* OBJECTIVE *
Reproduce the data word for word, starting with its first line and continuing through the line that contains "click(x=54, y=13)", with both of those lines included.

* EXTRACTED RECORDS *
━━━━━━━━━━━━━━━━━━━━━━━━━━━━━━

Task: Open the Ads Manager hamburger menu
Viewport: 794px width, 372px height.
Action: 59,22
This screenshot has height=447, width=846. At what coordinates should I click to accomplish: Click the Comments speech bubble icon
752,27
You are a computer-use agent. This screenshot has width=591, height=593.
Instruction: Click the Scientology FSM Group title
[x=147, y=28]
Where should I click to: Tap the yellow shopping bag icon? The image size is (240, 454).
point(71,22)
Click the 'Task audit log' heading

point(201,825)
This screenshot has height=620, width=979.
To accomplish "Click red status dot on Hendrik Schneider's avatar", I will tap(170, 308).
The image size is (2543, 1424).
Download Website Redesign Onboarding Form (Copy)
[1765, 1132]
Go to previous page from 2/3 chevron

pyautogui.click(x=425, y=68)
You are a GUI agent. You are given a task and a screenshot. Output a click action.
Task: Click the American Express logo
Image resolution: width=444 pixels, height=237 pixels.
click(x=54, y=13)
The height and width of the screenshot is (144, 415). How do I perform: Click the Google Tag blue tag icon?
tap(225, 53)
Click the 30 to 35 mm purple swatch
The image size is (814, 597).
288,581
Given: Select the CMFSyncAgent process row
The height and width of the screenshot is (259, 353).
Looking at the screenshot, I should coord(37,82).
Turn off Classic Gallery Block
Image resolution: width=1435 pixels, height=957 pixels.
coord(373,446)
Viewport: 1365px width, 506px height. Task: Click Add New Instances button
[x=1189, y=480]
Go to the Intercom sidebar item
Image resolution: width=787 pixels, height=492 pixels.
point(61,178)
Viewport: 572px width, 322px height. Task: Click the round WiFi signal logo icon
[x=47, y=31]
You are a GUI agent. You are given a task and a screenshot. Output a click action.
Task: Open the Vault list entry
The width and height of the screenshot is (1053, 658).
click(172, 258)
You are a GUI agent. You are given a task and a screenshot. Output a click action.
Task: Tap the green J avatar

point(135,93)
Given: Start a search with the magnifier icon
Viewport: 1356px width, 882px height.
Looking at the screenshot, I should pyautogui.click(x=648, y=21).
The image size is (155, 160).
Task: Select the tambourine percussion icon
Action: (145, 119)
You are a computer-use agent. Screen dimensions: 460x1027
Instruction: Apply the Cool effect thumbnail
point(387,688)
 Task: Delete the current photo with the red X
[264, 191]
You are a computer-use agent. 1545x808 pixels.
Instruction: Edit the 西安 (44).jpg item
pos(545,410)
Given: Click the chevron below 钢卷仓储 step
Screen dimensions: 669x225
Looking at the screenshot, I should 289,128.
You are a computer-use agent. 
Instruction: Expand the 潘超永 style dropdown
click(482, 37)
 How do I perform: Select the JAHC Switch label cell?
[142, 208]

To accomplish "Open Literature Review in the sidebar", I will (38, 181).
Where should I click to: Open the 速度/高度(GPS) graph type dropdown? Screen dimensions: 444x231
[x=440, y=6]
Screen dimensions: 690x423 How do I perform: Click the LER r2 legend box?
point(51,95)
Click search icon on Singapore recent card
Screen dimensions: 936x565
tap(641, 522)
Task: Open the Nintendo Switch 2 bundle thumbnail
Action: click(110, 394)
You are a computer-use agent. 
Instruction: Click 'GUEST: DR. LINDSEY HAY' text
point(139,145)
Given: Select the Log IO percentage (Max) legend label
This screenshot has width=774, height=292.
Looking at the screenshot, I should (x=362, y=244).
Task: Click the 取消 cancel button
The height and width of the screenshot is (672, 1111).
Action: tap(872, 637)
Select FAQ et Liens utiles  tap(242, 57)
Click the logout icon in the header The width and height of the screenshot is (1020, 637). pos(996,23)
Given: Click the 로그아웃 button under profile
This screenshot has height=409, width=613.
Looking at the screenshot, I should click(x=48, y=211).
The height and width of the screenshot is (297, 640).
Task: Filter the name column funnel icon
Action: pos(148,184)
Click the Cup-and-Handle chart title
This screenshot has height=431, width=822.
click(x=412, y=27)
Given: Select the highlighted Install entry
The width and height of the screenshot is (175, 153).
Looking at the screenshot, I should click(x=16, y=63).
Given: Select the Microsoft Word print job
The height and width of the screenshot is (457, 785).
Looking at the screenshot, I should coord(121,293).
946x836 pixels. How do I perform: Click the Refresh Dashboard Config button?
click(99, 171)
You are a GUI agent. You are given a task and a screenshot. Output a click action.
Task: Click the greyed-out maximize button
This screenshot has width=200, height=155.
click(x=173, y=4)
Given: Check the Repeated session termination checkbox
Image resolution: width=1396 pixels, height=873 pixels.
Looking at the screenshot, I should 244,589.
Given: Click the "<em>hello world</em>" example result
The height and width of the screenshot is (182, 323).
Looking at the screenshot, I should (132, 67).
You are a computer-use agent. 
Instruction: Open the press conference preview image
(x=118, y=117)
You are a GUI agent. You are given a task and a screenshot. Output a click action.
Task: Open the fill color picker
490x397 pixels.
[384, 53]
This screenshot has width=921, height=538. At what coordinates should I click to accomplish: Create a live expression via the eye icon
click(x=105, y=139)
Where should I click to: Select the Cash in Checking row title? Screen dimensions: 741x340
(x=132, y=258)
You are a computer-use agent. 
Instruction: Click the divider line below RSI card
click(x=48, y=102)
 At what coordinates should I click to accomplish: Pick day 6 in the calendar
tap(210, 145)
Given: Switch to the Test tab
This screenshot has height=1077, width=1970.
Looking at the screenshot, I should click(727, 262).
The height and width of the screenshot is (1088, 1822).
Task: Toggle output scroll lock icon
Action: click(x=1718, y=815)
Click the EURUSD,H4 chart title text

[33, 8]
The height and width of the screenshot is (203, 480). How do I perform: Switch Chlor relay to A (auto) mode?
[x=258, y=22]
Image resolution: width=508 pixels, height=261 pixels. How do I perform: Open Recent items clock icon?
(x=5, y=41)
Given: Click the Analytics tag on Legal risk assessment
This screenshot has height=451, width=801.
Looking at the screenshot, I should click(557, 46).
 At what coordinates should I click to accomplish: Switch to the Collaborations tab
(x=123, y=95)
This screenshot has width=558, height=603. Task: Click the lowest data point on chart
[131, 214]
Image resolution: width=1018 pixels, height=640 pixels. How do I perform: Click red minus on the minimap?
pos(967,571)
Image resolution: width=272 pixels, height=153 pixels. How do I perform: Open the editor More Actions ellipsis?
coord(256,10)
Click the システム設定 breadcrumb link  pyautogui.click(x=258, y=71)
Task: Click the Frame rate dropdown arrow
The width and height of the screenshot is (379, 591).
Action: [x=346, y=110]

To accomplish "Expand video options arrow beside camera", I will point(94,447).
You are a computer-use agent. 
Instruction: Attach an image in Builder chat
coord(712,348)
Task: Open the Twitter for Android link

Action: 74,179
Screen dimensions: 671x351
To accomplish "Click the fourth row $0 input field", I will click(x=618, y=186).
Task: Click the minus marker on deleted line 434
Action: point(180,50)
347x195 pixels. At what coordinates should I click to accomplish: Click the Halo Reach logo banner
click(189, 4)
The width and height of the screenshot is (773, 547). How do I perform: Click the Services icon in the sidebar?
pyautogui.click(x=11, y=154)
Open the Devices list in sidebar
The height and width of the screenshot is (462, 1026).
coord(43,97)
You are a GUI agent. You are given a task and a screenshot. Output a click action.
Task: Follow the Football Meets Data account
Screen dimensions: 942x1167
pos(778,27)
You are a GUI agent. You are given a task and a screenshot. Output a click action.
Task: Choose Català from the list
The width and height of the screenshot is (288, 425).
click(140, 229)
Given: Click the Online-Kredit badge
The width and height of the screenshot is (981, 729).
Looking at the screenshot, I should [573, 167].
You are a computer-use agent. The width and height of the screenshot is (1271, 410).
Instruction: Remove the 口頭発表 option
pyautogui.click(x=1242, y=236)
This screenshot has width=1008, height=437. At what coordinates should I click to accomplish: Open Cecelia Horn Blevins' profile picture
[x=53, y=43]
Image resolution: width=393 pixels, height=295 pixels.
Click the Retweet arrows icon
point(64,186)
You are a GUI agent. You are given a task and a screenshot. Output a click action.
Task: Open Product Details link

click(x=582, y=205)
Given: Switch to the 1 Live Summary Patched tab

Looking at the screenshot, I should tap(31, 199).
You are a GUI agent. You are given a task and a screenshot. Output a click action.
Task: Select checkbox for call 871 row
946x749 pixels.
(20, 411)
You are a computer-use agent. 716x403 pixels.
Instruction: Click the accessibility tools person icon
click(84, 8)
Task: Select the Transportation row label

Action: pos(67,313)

━━━━━━━━━━━━━━━━━━━━━━━━━━━━━━

* REPLY TO THE TASK *
Task: Open the Ads Manager hamburger menu
Viewport: 794px width, 372px height.
Action: 59,22
This screenshot has height=447, width=846. At what coordinates should I click to accomplish: Click the Comments speech bubble icon
752,27
You are a computer-use agent. This screenshot has width=591, height=593.
Instruction: Click the Scientology FSM Group title
[x=147, y=28]
Where should I click to: Tap the yellow shopping bag icon? The image size is (240, 454).
point(71,22)
Click the 'Task audit log' heading

point(201,825)
This screenshot has height=620, width=979.
To accomplish "Click red status dot on Hendrik Schneider's avatar", I will tap(170, 308).
The image size is (2543, 1424).
Download Website Redesign Onboarding Form (Copy)
[1765, 1132]
Go to previous page from 2/3 chevron

pyautogui.click(x=425, y=68)
You are a GUI agent. You are given a task and a screenshot. Output a click action.
Task: Click the American Express logo
Image resolution: width=444 pixels, height=237 pixels.
click(x=54, y=13)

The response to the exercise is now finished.